> [GOAL OF THE EXERCISE] Please list, in full, every line of the rows below that contains the word "with".

> [DATASET ENTRIES]
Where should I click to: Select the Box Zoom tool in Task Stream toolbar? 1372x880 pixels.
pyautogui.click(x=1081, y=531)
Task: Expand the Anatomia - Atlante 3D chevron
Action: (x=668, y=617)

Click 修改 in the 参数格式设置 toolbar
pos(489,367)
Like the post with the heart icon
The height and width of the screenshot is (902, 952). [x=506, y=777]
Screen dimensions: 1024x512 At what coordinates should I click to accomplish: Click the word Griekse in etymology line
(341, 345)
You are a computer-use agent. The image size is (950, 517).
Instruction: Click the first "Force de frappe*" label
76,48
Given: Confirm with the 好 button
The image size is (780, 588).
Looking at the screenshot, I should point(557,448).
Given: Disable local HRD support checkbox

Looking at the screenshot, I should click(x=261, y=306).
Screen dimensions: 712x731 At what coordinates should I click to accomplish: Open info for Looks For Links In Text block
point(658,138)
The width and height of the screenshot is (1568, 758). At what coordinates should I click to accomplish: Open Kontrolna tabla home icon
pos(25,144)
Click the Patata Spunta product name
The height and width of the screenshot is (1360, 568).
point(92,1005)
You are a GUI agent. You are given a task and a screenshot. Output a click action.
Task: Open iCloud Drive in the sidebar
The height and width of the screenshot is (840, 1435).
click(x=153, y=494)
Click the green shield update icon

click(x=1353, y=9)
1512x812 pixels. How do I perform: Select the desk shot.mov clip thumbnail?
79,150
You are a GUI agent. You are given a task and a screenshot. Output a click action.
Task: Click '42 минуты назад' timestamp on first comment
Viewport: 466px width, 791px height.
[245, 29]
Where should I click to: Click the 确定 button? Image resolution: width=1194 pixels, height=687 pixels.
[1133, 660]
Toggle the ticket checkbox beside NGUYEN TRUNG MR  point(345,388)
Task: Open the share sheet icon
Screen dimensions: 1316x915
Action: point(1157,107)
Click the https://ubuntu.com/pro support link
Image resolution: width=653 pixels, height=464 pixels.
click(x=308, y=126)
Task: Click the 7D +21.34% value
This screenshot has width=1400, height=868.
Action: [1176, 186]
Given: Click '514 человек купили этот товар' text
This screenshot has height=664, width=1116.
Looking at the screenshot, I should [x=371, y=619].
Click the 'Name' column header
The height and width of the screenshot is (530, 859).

> [PROBLEM SOLUTION]
Like the post with the heart icon
Given: Confirm with the 好 button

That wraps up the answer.